_Given task_
Copy out the rows word for word, starting with the line that contains "712) in the screenshot?" and ending with the line that contains "(270, 864).", both included.

[BEGIN]

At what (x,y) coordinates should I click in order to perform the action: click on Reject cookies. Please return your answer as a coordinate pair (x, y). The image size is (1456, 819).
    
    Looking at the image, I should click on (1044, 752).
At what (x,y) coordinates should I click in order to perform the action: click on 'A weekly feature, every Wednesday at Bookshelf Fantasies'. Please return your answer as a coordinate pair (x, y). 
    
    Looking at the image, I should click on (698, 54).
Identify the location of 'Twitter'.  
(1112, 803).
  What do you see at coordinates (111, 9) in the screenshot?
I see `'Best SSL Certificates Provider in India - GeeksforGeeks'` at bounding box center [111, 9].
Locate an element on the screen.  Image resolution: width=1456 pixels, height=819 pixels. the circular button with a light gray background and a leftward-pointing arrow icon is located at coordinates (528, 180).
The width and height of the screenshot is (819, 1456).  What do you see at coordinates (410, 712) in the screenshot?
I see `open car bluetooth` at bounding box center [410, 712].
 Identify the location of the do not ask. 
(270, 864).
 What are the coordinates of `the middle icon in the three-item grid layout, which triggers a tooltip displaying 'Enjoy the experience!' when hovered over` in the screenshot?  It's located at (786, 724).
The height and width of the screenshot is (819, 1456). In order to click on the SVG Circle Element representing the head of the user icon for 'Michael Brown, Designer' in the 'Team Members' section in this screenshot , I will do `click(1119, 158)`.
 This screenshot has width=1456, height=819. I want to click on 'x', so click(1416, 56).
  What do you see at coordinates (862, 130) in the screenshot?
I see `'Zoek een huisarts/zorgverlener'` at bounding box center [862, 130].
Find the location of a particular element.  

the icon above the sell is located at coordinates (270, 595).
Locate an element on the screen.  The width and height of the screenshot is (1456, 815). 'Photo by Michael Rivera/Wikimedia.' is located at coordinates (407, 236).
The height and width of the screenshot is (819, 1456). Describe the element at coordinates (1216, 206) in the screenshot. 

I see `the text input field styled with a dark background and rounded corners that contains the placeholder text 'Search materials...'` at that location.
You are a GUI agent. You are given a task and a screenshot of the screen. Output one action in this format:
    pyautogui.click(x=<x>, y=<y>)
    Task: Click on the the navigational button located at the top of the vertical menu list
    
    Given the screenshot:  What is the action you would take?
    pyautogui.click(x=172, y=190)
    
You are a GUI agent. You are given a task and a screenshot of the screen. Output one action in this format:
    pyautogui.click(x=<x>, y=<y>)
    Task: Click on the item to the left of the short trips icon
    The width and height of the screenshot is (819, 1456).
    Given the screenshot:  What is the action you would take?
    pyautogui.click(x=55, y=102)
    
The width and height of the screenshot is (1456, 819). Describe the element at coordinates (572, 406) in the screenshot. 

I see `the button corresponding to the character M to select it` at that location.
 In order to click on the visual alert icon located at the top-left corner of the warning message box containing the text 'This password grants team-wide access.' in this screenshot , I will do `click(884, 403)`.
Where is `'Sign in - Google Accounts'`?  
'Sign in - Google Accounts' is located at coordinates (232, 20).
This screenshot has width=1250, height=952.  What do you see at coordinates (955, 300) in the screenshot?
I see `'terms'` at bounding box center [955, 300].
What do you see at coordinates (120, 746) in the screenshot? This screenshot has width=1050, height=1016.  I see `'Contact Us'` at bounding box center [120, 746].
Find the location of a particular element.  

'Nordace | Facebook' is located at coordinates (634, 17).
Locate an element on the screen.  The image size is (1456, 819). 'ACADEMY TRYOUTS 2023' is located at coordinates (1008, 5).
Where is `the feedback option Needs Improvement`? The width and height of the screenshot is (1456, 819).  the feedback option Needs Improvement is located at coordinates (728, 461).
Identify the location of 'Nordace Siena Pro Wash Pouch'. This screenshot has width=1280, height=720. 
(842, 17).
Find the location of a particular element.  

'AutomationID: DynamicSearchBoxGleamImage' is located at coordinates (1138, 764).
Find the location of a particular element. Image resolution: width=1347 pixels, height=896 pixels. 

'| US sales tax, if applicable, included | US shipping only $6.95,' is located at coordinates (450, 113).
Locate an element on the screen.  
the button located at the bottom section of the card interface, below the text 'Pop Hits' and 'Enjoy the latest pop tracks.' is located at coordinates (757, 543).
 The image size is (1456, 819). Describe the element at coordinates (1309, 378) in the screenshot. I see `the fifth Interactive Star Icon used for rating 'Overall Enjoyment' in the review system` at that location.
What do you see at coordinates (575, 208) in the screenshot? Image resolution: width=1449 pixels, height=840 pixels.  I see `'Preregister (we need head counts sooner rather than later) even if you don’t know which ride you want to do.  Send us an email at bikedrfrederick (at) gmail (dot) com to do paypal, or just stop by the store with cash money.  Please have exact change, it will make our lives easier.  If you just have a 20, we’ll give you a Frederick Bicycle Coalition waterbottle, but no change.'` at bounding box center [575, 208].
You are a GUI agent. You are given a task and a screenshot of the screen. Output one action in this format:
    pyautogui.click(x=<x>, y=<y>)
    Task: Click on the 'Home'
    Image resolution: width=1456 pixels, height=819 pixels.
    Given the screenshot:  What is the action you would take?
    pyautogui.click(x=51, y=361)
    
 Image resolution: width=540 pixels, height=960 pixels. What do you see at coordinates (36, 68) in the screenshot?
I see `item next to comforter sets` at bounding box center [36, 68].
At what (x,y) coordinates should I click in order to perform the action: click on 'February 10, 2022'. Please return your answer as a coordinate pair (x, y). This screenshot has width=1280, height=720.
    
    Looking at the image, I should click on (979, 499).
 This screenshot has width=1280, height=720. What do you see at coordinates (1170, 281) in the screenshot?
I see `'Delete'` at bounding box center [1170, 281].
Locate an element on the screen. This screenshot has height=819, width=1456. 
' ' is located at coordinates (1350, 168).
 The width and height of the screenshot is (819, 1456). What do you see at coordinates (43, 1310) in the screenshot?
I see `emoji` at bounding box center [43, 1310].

[END]

_Response_
The width and height of the screenshot is (819, 1456).  What do you see at coordinates (410, 712) in the screenshot?
I see `open car bluetooth` at bounding box center [410, 712].
 Identify the location of the do not ask. 
(270, 864).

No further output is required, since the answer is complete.